Argentina es un país al que, dentro de esta cadena de valor internacional, le han asignado el rol de productor de materia prima con bajos niveles de agregado de valor. No obstante, en la Argentina de los últimos años han surgido diferentes políticas públicas generadoras de espacios de soberanía, y han impulsado la producción de alimentos con valor agregado con el objetivo de aumentar el empleo y el desarrollo de las economías regionales, de manera independiente de la estrategia de las multinacionales. Sin embargo, desde hace unos meses la orientación económica de nuestro país se ha modificado drásticamente dando un lugar preponderante a las empresas multinacionales en el proceso de toma de decisiones nacional. El “Proyecto de Ley Monsanto de Semillas” elaborado por el actual Ministro de Agroindustria, Ricardo Buryaile, refleja claramente las intenciones del nuevo gobierno: consolidar el agronegocio a través de la entrega de las semillas a las trasnacionales, avasallando los derechos de los pequeños productores  y condicionando nuestro sistema alimentario. Todo esto en un contexto ideal para la fuga de capitales y la concentración económica.

De esta manera, han quedado definidos, y en permanente disputa, dos modelos de producción, industrialización y comercialización de alimentos: el concentrado, ligado a los intereses de las multinacionales, y el solidario, vinculado a las comunidades locales y al desarrollo autónomo y soberano de la Nación.

La presencia del cooperativismo en la producción de alimentos argentinos refleja una fuerte participación. En términos sectoriales, la producción de granos y arroz representa aproximadamente el 20%, de yerba el 25%, de lácteos el 26%, de miel el 7%, de vacunos el 8%, de vino el 16%, y de tomate el 20%, entre otros. Además, las cooperativas introducen en la dinámica económica sus prácticas democráticas y sustentables en un modelo de negocios marcado por la concentración y que, actualmente, se caracteriza por ser ajeno a las metas de la seguridad alimentaria. En la misma línea, las entidades solidarias, tienen un impacto social positivo en diversos sentidos: se trata de organizaciones que no pretenden fugar sus utilidades sino reinvertirlas para mejorar sus procesos productivos.
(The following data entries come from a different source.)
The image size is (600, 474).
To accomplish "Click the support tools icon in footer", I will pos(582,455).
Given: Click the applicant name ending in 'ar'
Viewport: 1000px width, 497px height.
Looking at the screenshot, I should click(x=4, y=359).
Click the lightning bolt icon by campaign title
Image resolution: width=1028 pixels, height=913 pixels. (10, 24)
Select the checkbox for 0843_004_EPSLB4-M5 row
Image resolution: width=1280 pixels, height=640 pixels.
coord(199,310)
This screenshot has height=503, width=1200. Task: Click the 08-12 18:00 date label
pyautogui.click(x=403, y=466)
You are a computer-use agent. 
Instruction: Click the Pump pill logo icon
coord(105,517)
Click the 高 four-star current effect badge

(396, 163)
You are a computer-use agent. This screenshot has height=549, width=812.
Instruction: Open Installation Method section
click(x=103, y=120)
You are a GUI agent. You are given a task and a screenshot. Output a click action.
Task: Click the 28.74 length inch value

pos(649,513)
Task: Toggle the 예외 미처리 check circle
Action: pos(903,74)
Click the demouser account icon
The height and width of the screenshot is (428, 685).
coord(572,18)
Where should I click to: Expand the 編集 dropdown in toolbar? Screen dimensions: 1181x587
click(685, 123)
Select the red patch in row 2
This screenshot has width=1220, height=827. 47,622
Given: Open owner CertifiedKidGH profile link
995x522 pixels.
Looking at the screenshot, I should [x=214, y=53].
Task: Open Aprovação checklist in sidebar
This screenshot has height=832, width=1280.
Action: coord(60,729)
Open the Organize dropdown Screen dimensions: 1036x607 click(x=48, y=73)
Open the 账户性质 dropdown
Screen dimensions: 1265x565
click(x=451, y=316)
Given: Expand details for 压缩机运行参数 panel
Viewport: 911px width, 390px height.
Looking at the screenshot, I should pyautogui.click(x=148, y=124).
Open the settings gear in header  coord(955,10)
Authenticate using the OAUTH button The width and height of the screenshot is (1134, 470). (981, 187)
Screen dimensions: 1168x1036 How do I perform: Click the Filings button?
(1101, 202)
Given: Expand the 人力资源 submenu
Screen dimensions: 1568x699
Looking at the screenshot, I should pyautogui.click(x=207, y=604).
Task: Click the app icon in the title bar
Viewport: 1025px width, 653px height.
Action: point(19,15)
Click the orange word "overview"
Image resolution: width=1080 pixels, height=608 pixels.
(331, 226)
Además, generan un desarrollo más equitativo en la distribución de los excedentes, generando impactos sociales positivos y agregando valor en origen a los productos primarios.

Teniendo en cuenta estas definiciones, es fundamental que el cooperativismo argentino consolide su participación en la producción de alimentos agregando valor en origen, controlando cada vez más cadenas de valor, incorporando tecnología y afianzando sus prácticas democráticas, en pos de alcanzar las metas de la seguridad alimentaria. De otro modo, la lógica de las grandes compañías, seguirá apuntado exclusivamente a la maximización de sus ganancias. Sin embargo, dicha tarea no es únicamente responsabilidad de las cooperativas. Es también la máxima organización mundial, la Alianza Cooperativa Internacional (ACI), la encargada de promover la producción y comercialización de los alimentos cooperativos para así consolidar la seguridad alimentaria a nivel global. El movimiento de la Economía Solidaria tiene su oportunidad histórica.